_AIM OF THE TASK_
Would you filter these records and copy every line that has the word "agent"?

□ □ □

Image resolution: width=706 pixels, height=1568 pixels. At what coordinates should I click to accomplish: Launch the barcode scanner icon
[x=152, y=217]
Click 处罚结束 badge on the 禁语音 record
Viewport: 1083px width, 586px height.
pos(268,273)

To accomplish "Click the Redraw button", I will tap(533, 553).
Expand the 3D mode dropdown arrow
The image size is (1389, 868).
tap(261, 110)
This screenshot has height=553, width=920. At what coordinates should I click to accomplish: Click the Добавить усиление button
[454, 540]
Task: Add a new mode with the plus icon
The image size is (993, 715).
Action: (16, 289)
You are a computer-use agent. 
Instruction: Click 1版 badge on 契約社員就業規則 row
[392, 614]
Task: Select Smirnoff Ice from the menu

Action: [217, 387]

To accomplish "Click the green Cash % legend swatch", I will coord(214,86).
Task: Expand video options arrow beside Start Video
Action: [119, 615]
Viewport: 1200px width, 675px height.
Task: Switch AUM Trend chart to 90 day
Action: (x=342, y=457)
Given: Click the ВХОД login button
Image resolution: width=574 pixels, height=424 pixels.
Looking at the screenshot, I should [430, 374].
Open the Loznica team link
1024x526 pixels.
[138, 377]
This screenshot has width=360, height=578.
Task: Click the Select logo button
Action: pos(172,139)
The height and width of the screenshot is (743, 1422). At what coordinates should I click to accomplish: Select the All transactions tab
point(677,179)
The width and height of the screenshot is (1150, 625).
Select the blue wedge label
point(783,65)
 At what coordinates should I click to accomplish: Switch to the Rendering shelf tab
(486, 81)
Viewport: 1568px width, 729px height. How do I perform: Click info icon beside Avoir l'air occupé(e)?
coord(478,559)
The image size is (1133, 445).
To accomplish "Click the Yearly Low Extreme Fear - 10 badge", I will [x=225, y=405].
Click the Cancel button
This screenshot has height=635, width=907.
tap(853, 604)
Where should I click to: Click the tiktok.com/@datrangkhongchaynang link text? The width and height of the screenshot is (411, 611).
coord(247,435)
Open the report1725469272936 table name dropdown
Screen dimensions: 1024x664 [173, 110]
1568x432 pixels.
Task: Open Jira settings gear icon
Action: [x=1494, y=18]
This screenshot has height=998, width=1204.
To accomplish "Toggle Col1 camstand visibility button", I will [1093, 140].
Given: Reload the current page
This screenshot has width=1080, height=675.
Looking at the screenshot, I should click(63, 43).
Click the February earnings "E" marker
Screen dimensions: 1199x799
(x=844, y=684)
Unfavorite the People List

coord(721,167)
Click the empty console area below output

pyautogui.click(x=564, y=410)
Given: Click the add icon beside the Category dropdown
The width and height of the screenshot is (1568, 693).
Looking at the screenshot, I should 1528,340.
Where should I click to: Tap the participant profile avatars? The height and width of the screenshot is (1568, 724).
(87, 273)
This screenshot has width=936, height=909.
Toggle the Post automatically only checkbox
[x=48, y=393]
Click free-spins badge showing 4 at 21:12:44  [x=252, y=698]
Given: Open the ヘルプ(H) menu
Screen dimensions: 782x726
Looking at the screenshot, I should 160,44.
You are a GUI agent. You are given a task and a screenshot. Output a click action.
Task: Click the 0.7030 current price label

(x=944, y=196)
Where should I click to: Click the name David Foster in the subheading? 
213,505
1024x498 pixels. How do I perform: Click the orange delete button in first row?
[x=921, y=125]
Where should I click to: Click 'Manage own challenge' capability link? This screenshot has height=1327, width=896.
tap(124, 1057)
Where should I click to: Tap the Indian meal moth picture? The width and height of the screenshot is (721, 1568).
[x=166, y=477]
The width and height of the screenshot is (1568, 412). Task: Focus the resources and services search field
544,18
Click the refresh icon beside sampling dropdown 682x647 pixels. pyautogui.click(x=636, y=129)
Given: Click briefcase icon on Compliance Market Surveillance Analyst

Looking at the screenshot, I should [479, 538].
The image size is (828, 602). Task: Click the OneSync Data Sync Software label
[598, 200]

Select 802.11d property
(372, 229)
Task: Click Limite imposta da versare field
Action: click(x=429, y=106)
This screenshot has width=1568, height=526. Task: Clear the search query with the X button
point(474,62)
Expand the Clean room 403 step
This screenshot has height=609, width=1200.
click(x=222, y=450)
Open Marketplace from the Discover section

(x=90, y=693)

□ □ □

_TASK ANSWER_
You are a computer-use agent. 
You are a GUI agent. You are given a task and a screenshot. Output a click action.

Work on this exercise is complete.